- Problem description -
Please write out all of the records below exactly as they appear.

- Given data -
• • •
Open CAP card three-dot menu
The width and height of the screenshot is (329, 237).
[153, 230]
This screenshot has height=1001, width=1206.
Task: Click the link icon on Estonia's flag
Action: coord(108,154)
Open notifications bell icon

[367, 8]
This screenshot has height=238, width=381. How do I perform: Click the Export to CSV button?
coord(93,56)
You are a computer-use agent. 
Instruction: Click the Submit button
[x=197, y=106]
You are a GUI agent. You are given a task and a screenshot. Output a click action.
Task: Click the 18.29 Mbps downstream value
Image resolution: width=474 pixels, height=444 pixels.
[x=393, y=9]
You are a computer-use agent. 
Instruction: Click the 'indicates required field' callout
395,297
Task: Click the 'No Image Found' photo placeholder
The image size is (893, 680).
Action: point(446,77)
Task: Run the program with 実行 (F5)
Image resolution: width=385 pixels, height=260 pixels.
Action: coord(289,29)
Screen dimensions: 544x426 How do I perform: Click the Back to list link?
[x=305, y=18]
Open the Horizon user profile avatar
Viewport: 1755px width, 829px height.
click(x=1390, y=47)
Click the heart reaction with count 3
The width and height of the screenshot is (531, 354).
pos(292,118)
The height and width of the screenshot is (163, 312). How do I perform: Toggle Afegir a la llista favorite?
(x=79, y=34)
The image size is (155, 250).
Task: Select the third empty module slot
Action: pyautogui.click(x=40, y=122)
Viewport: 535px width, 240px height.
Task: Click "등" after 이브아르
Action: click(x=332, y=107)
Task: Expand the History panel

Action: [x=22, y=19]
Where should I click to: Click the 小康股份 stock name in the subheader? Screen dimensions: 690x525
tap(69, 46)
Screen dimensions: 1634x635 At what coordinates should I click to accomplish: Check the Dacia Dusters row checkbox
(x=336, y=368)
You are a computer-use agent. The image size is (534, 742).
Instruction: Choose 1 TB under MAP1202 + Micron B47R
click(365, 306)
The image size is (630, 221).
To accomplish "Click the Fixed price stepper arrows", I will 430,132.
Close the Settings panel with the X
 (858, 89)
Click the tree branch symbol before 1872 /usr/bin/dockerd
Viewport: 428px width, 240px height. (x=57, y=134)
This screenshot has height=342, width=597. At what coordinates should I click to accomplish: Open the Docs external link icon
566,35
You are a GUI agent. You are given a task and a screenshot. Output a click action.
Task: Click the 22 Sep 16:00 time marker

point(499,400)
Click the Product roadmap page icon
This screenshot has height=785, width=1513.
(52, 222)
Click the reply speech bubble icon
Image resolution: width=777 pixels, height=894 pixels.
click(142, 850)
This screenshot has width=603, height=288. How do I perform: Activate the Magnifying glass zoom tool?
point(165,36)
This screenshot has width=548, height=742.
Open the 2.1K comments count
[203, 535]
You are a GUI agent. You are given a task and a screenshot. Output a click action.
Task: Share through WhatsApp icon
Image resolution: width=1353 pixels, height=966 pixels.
• • •
- Task output -
Open CAP card three-dot menu
The width and height of the screenshot is (329, 237).
[153, 230]
This screenshot has height=1001, width=1206.
Task: Click the link icon on Estonia's flag
Action: coord(108,154)
Open notifications bell icon

[367, 8]
This screenshot has height=238, width=381. How do I perform: Click the Export to CSV button?
coord(93,56)
You are a computer-use agent. 
Instruction: Click the Submit button
[x=197, y=106]
You are a GUI agent. You are given a task and a screenshot. Output a click action.
Task: Click the 18.29 Mbps downstream value
Image resolution: width=474 pixels, height=444 pixels.
[x=393, y=9]
You are a computer-use agent. 
Instruction: Click the 'indicates required field' callout
395,297
Task: Click the 'No Image Found' photo placeholder
The image size is (893, 680).
Action: point(446,77)
Task: Run the program with 実行 (F5)
Image resolution: width=385 pixels, height=260 pixels.
Action: coord(289,29)
Screen dimensions: 544x426 How do I perform: Click the Back to list link?
[x=305, y=18]
Open the Horizon user profile avatar
Viewport: 1755px width, 829px height.
click(x=1390, y=47)
Click the heart reaction with count 3
The width and height of the screenshot is (531, 354).
pos(292,118)
The height and width of the screenshot is (163, 312). How do I perform: Toggle Afegir a la llista favorite?
(x=79, y=34)
The image size is (155, 250).
Task: Select the third empty module slot
Action: pyautogui.click(x=40, y=122)
Viewport: 535px width, 240px height.
Task: Click "등" after 이브아르
Action: click(x=332, y=107)
Task: Expand the History panel

Action: [x=22, y=19]
Where should I click to: Click the 小康股份 stock name in the subheader? Screen dimensions: 690x525
tap(69, 46)
Screen dimensions: 1634x635 At what coordinates should I click to accomplish: Check the Dacia Dusters row checkbox
(x=336, y=368)
You are a computer-use agent. The image size is (534, 742).
Instruction: Choose 1 TB under MAP1202 + Micron B47R
click(365, 306)
The image size is (630, 221).
To accomplish "Click the Fixed price stepper arrows", I will 430,132.
Close the Settings panel with the X
 (858, 89)
Click the tree branch symbol before 1872 /usr/bin/dockerd
Viewport: 428px width, 240px height. (x=57, y=134)
This screenshot has height=342, width=597. At what coordinates should I click to accomplish: Open the Docs external link icon
566,35
You are a GUI agent. You are given a task and a screenshot. Output a click action.
Task: Click the 22 Sep 16:00 time marker

point(499,400)
Click the Product roadmap page icon
This screenshot has height=785, width=1513.
(52, 222)
Click the reply speech bubble icon
Image resolution: width=777 pixels, height=894 pixels.
click(142, 850)
This screenshot has width=603, height=288. How do I perform: Activate the Magnifying glass zoom tool?
point(165,36)
This screenshot has width=548, height=742.
Open the 2.1K comments count
[203, 535]
You are a GUI agent. You are given a task and a screenshot. Output a click action.
Task: Share through WhatsApp icon
Image resolution: width=1353 pixels, height=966 pixels.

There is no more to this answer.